Impact of normalization on differential expression analysis. (a) For SEQC dataset, difference between RNA-seq and qRT-PCR estimates of Sample A/Sample B log-fold-changes, i.e., bias in RNA-seq when viewing qRT-PCR as gold standard. All RUV versions lead to unbiased log-fold-change estimates; CL based on ERCC spike-ins leads to severe bias. (b) For SEQC dataset, receiver operating characteristic (ROC) curves using a set of 370 positive and 86 negative qRT-PCR controls as gold standard. RUVg (based on either empirical or spike-in controls) and UQ normalization perform slightly better than no normalization. UQ based on spike-ins performs similarly to no normalization and CL based on spike-ins performs the worst. (c) For Zebrafish dataset, distribution of edgeR p-values for tests of DE between treated and control samples.
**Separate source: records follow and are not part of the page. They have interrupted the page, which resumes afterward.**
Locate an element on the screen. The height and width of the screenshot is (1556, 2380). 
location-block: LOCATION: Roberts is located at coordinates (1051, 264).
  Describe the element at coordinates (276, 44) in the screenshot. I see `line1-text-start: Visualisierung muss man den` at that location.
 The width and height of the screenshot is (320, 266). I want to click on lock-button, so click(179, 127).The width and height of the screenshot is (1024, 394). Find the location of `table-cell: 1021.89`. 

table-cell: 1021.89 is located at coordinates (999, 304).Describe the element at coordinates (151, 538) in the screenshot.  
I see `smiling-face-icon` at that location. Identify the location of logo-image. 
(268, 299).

UQ and CL normalization based on spike-ins lead to distributions far from the expected uniform. (d) For Zebrafish dataset, heatmap of expression measures for the 61 genes found DE between control (Ctl) and treated (Trt) samples after UQ but not after RUVg normalization. Clustering of samples is driven by outlying Library 11. (e) Heatmap of expression measures for the 475 genes found DE after RUVg but not after UQ normalization. Samples cluster as expected by treatment.